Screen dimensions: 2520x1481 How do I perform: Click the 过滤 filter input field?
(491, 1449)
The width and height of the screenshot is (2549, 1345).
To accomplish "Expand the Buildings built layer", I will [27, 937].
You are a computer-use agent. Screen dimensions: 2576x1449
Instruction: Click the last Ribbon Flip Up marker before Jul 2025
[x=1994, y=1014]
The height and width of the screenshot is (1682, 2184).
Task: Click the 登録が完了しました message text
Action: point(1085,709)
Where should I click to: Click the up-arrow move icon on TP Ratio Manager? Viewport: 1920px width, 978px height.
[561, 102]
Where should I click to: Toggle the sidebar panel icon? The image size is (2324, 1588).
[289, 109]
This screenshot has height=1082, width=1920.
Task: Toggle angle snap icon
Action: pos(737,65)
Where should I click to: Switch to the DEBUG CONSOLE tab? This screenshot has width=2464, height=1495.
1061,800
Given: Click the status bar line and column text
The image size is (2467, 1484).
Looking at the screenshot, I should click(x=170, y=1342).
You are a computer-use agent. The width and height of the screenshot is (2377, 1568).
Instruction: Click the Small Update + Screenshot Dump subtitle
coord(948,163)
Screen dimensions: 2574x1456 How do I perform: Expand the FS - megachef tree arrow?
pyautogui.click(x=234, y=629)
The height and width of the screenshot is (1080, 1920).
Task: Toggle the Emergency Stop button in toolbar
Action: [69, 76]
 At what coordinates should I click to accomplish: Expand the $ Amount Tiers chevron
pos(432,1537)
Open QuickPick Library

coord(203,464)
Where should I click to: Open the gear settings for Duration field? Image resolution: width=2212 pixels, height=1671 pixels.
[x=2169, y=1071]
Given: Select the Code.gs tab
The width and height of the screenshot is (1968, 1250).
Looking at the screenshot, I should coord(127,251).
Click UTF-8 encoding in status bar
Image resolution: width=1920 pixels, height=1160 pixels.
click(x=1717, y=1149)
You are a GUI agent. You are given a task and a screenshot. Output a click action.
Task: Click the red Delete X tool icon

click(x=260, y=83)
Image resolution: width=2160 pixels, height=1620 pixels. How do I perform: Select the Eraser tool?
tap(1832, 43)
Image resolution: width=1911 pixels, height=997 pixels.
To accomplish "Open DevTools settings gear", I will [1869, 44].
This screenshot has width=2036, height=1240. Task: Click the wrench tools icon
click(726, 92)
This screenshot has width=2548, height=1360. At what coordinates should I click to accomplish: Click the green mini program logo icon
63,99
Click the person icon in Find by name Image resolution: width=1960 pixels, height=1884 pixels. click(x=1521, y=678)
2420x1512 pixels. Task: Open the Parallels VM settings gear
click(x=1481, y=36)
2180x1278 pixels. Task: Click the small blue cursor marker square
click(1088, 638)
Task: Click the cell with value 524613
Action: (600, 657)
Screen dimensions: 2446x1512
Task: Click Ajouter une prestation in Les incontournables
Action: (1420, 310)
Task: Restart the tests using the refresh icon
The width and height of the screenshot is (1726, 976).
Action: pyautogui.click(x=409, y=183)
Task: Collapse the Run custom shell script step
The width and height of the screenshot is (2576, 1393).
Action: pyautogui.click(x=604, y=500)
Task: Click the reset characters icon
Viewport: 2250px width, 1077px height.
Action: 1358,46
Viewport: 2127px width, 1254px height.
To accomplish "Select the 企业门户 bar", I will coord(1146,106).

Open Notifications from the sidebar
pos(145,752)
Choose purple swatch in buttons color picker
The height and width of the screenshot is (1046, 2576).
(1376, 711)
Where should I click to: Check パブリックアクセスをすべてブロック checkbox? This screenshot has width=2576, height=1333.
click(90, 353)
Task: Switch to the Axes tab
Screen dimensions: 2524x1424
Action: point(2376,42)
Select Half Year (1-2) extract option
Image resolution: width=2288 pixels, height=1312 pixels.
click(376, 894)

········

What you have to do: Check the lines above and copy each one that includes "computer".

Exercise response:
You are a computer-use agent. Screen dimensions: 2576x1449
You are a computer-use agent. The width and height of the screenshot is (2377, 1568).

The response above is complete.